I recently learned about the concept of a lab formulary, an analogue of the pharmacy formulary. The latter is a list of the stock drugs carried by the pharmacy in a hospital. Prescriptions for hospital patients can only be written by physicicans for the drugs listed in the formulary. The comparable notion on the lab side is that only tests contained in the lab formulary can be ordered by physicians. Here is an article that describes the concept in greater detail (see: Constructing A Lab Formulary). Below is an excerpt from it:
Given healthcare's increasing emphasis on cost control and quality measurement, laboratorians need to reconsider their roles within healthcare organizations. A lab that provides what appears to be a commodity service may be at risk of being marginalized at best or outsourced at worst. But a laboratory that plays a highly visible role in promoting high-quality clinical care can strengthen its status within a hospital or healthcare system. One approach worth considering is to think of the laboratory test menu as a "laboratory formulary" analogous to the drug formulary maintained by a hospital pharmacy. Despite what outsiders might think, the role of the hospital pharmacy goes far beyond simply stocking drugs and fulfilling orders. For one thing, it is not feasible to stock every drug in every formulation that a physician might order. For another, it would not be in patients' best interests for pharmacists to fulfill blindly all orders they receive.
...[T]he appropriate role of the laboratory professional goes far beyond simply maintaining analytic quality and fulfilling laboratory orders. It includes determining what test methodologies will be offered and in what forms, specifically point of care, in-house laboratory and referral laboratory. It also includes redirecting physicians when they order tests that the laboratory knows to be suboptimal....The stereotype of a lab professional, whether technologist, clinical lab scientist or pathologist, is one of an introvert who likes to hide away in the lab... But the stereotype still risks being self-fulfilling....As lab professionals find creative ways...to share diagnostic testing expertise with medical staffs, we, too, will see an increase in professional status. And more importantly, patients will benefit through more efficient and accurate diagnostic testing.
I have not heard any strident calls for the use of a lab formulary so perhaps I am stirring up controversy where none exists. One of the major drivers for the development of pharmacy formularies has been the need to switch physicians to the less expensive generic drugs to contain drug costs. If a particular generic drug is the only option available in a hospital, this goal can be more rapidly achieved. The ire prompted by such a shift from the clinicians is transferred from the pharmacist to the hospital pharmacy committee that maintains the formulary. Since there is no "generic equivalent" to lab tests, such a goal can't be used as an incentive for the development of a lab formulary.

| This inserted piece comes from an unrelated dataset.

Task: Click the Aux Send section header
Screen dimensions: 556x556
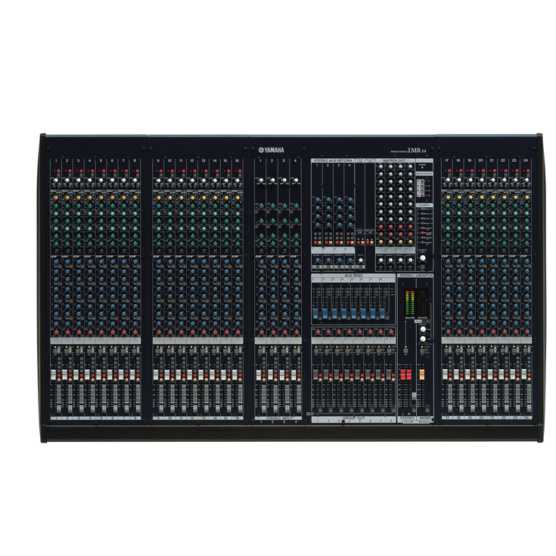Action: tap(353, 276)
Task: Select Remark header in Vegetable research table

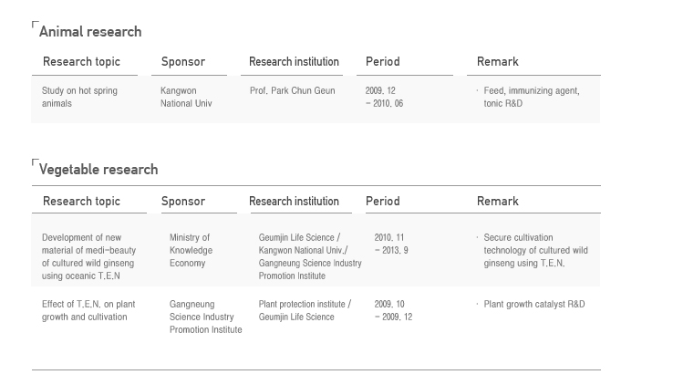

I can envision that one major rationale for the development of a lab formulary: the desire to place some limits on the inappropriate ordering of expensive molecular and genomic tests. However, even the most expensive of these tests may be appropriate under the right circumstances. Rather than a blanket ban on such tests, it would seem more appropriate to publish the clinical criteria for the ordering of such tests and then require the approval of a pathologist when these clinical criteria are not met. In other words, publishing criteria for ordering expensive lab tests, and then enforcing them, would be a suitable substitute for a lab formulary.